I am not sure of this approach(because of the intersection part). I want to know is it a valid proof?
 A: Short Version
Let $M$ be an $R$-module, $N$ be a direct summand of $M$, and $Q$ be a direct summand of $N$. We want to show that $Q$ is also a direct summand of $M$. By definitions of $N$ and $P$, we have
\begin{align}
M &= N \oplus N' \\
N &= Q \oplus Q'
\end{align}
for some sub-module $N'$ of $M$ and sub-module $Q'$ of $N$ respectively.

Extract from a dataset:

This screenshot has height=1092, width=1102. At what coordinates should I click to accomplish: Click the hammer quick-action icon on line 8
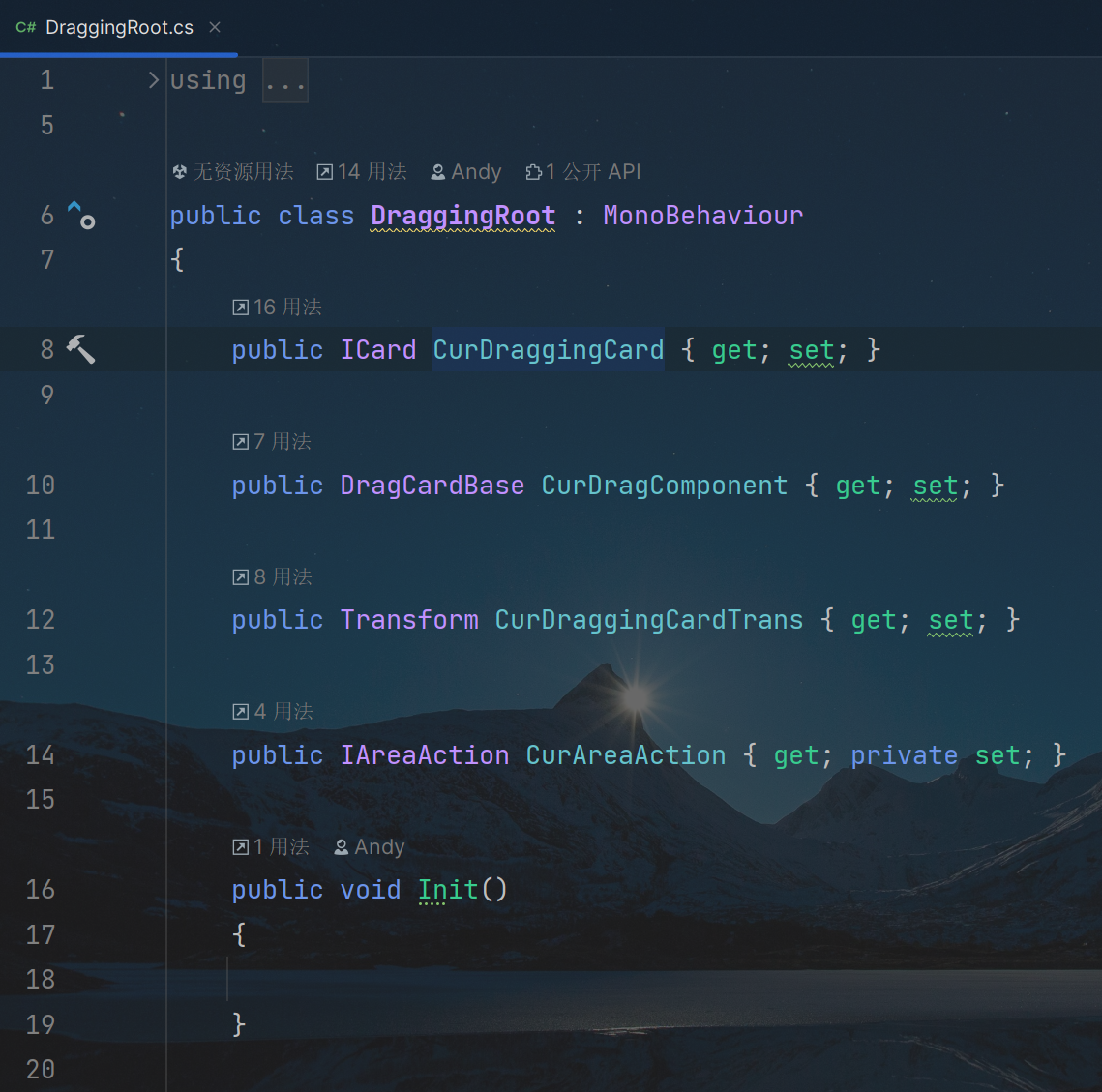tap(80, 349)
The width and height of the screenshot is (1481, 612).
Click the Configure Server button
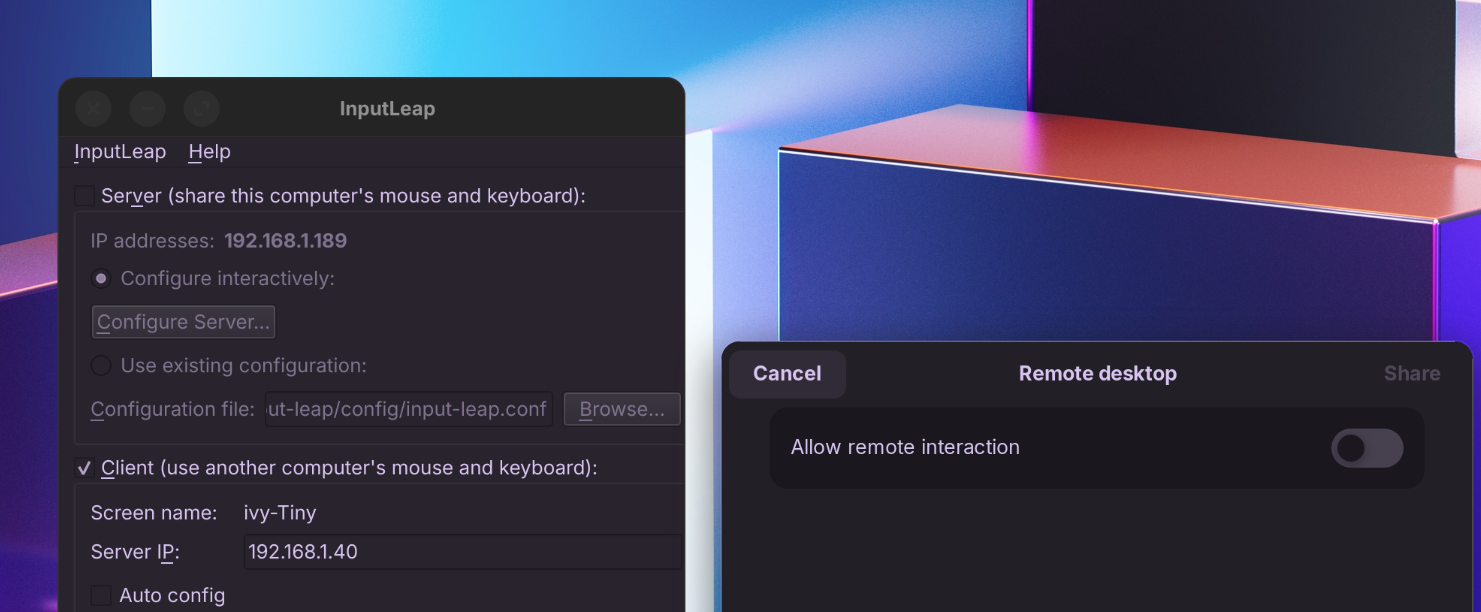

Hence, we have
$$M = (Q \oplus Q') \oplus N'$$
Since direct sums are associative up to isomorphism, we have
$$M = Q \oplus (Q' \oplus N')$$
Since $Q'$ is a sub-module of $N$ which is a sub-module of $M$, then $Q'$ is also a sub-module of $M$. Hence, $Q' \oplus N'$ is also a sub-module of $M$. In this case, we have constructed a complementary sub-module for $Q$ in $M$. Hence, $Q$ is also a direct summand of $M$.
Long Version
Let us follow OP's strategy to prove that $Q$ is a direct summand of $M$ by showing that each $m \in M$ can be expressed uniquely as $m = q + r$ for some $q \in Q$ and $r \in Q' \oplus N'$.
Since $N$ is a direct summand of $M$, then we have $m = n + n'$ uniquely for some $n \in N'$. Since $Q$ is a direct summand of $N$, then we have $n = q + q'$ uniquely for some $q \in Q$ and $q' \in Q'$.
From here, we have the unique sum $m = (q + q') + n' = q + (q' + n')$ for some $q \in Q$, $q' \in Q'$ and $n' \in N'$. By definition of direct sums, we have $q' + n' \in Q' \oplus N'$. Hence, we have the unique sum $m = q + (q' + n')$ for some $q \in Q$ and $q' + n' \in Q' \oplus N'$.
Taking $r = q' + n'$, we have $m = q + r$ uniquely for some $q \in Q$ and $r \in Q' \oplus N'$. This proves that $Q$ is also a direct summand of $M$.